◆ Texto de la página
* * * * * * * * *

En palabras de Wachsmann, un ejemplo claro de ello fueron los gritos desesperados de un hombre que, tras pasar más de una hora en el líquido elemento, empezó a pedir desesperadamente en un mal alemán que le sacasen de allí: «¡Ninguna más agua! ¡Ninguna más agua!». Uno de los pocos que sobrevivieron fue Leo Michalowski quien, durante los juicios de Nuremberg, definió así su estancia en la piscina: «Sentía que me estaba congelando en aquella agua; tenía los pies agarrotados como el hierro, y las manos también. Era incapaz de llenarme los pulmones de aire».
Experimentos sexuales
A pesar de la barbarie, los germanos quedaron sumamente contentos de los resultados obtenidos por Rascher. Pero, como todo en esta vida tiene un final, las pruebas se terminaron y las dos «niñeras» del doctor acabaron abandonando Dachau y regresando a la capital del Reich. Aquel podría significar el final de los test del cruel médico... pero este tenía otros planes. Sin supervisión, y sabedor de que tendría el total apoyo de Himmler, comenzó entonces una serie de locos experimentos con los que llenar su tesis doctoral.

* * * * * * * * *

◆ Instrucción de trabajo A
Transcribe sin cambios el fragmento del texto de la página que comienza con las palabras que contienen "Experimentos sexuales" y termina con "su tesis doctoral.".
◆ Instrucción de trabajo B
Según el texto de la página, ¿son ciertas estas afirmaciones? (i) Leo Michalowski describió su estancia en la piscina durante los juicios de Nuremberg. (ii) El hombre que gritaba en mal alemán llevaba menos de media hora en el agua. (iii) Al terminar las pruebas, las dos «niñeras» del doctor se quedaron en Dachau. Responde sí o no a cada una y cita las palabras del texto que lo deciden.
◆ Instrucción de trabajo C
Enumera todas las partes del cuerpo que menciona Leo Michalowski en la declaración citada en el texto de la página.

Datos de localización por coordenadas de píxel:
* * * * * * * * *

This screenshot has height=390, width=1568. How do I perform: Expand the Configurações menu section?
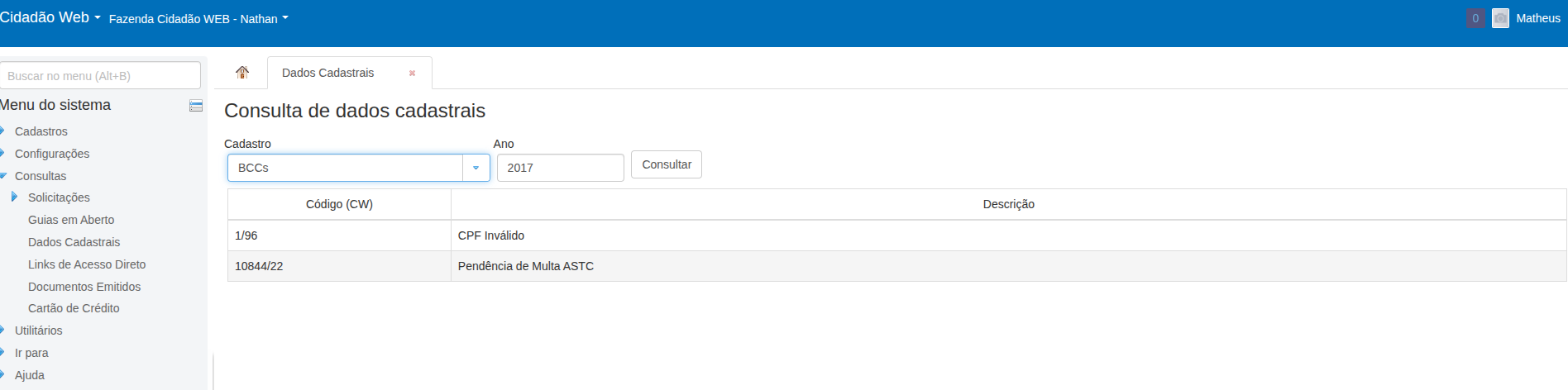coord(51,154)
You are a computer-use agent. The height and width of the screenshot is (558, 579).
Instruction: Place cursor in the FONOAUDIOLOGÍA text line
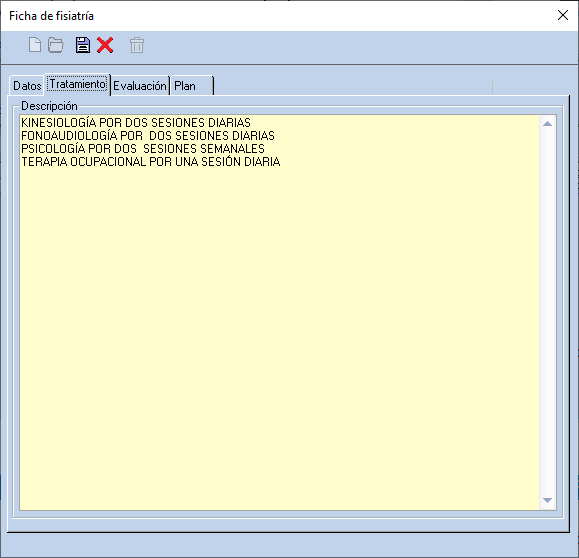[x=148, y=136]
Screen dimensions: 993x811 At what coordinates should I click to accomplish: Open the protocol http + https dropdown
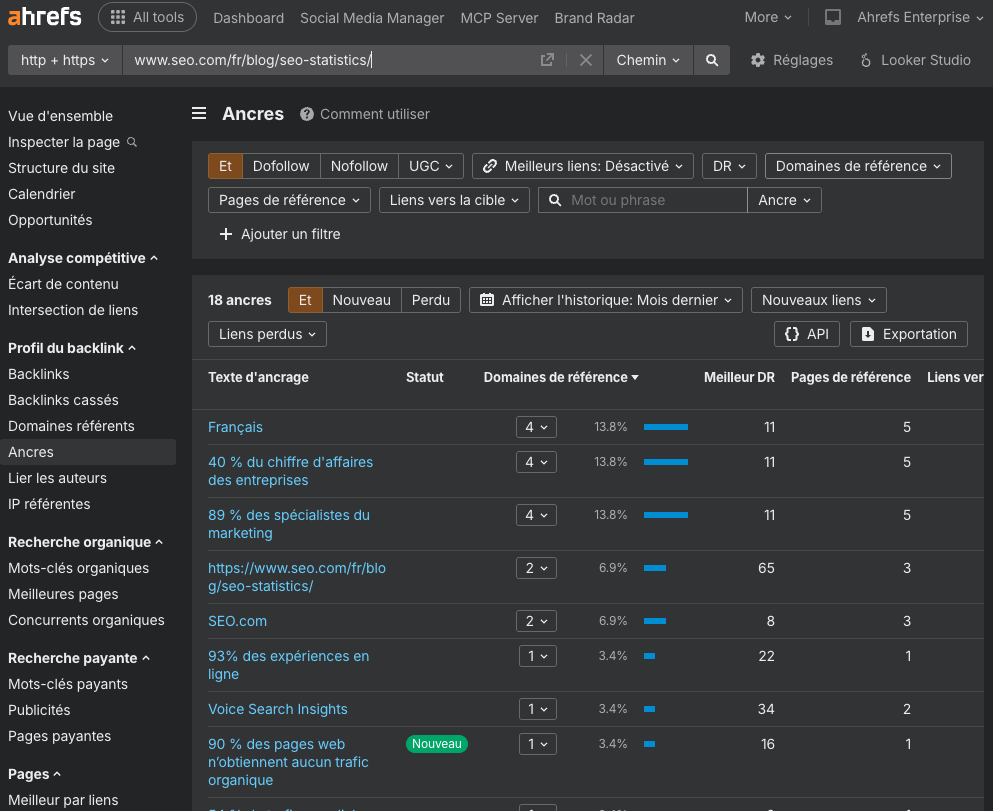point(65,60)
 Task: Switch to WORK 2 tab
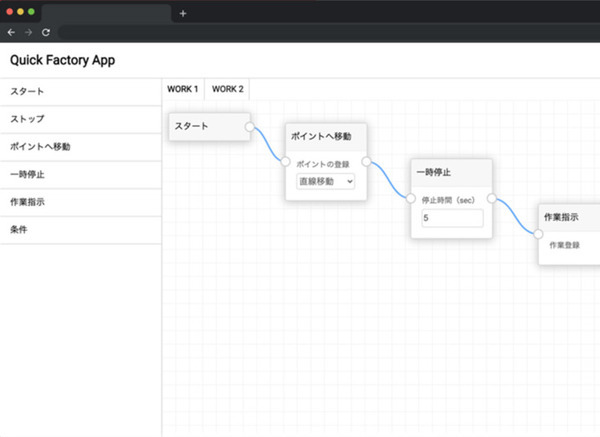228,89

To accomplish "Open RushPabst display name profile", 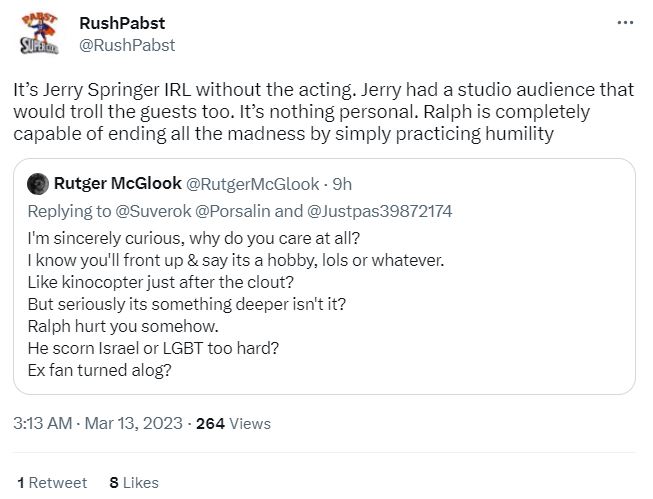I will (122, 23).
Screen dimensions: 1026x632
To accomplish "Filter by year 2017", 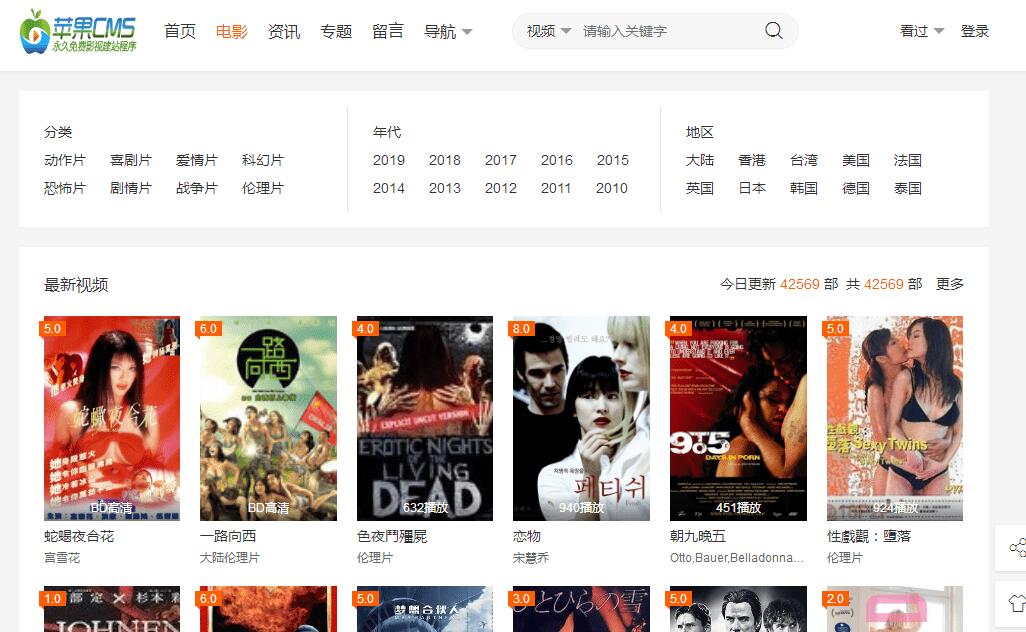I will [x=501, y=160].

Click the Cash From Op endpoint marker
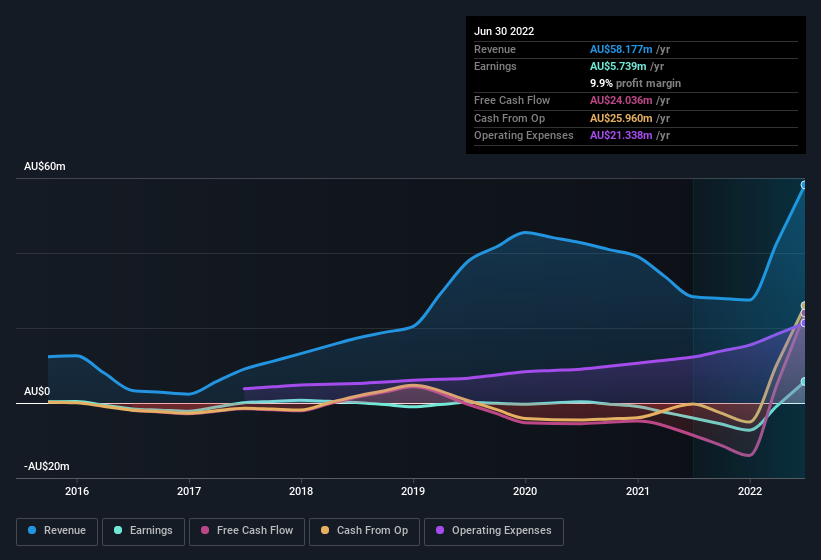[x=804, y=306]
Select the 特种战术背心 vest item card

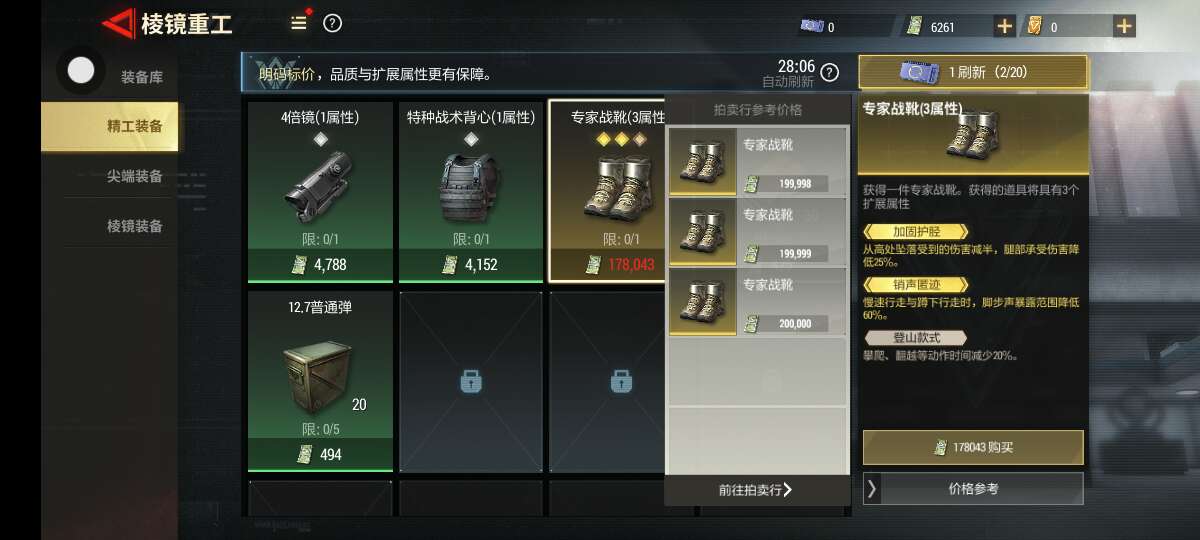tap(471, 191)
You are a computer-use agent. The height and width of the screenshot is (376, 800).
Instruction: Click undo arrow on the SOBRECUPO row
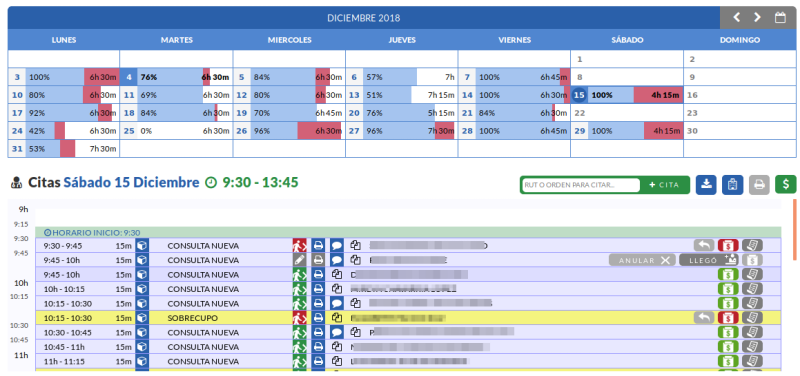pos(704,317)
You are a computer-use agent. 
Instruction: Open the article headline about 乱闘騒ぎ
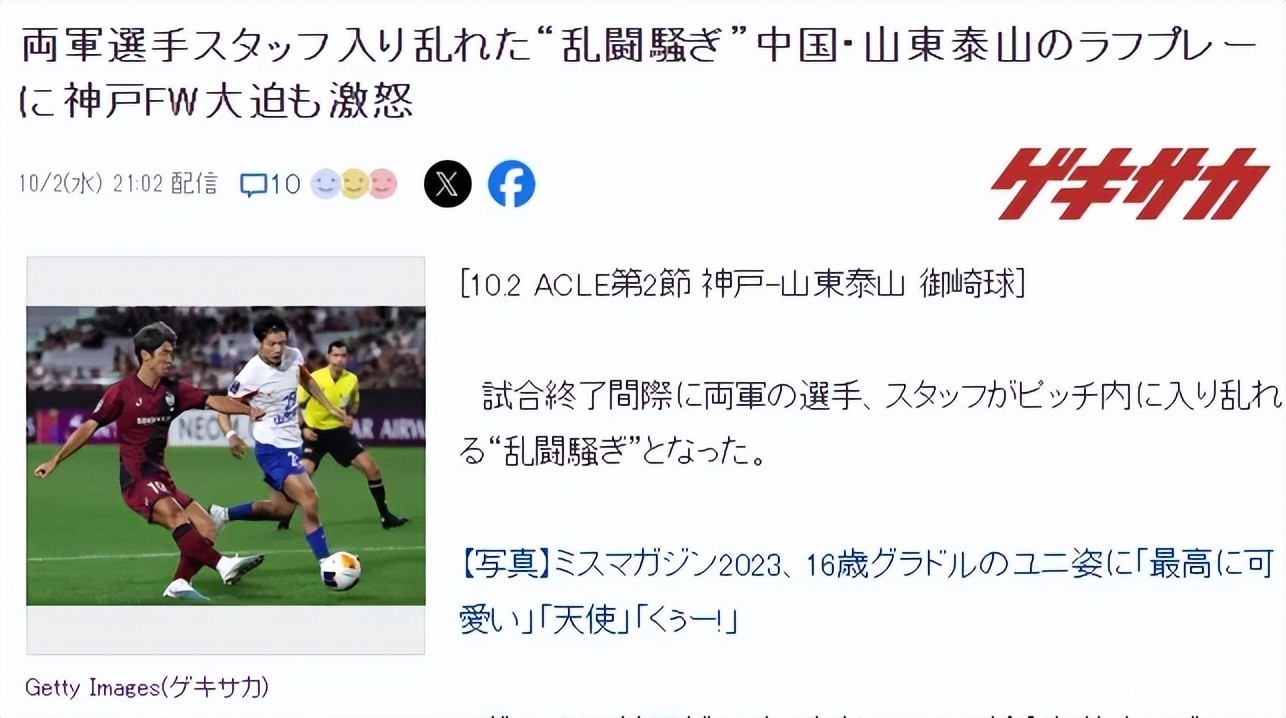(639, 73)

* * * * * * * * *

◆ Respuesta a la tarea A
Experimentos sexuales
A pesar de la barbarie, los germanos quedaron sumamente contentos de los resultados obtenidos por Rascher. Pero, como todo en esta vida tiene un final, las pruebas se terminaron y las dos «niñeras» del doctor acabaron abandonando Dachau y regresando a la capital del Reich. Aquel podría significar el final de los test del cruel médico... pero este tenía otros planes. Sin supervisión, y sabedor de que tendría el total apoyo de Himmler, comenzó entonces una serie de locos experimentos con los que llenar su tesis doctoral.

◆ Respuesta a la tarea B
(i) Sí: «durante los juicios de Nuremberg, definió así su estancia en la piscina».
(ii) No: «tras pasar más de una hora en el líquido elemento».
(iii) No: «acabaron abandonando Dachau y regresando a la capital del Reich».

◆ Respuesta a la tarea C
Los pies, las manos y los pulmones.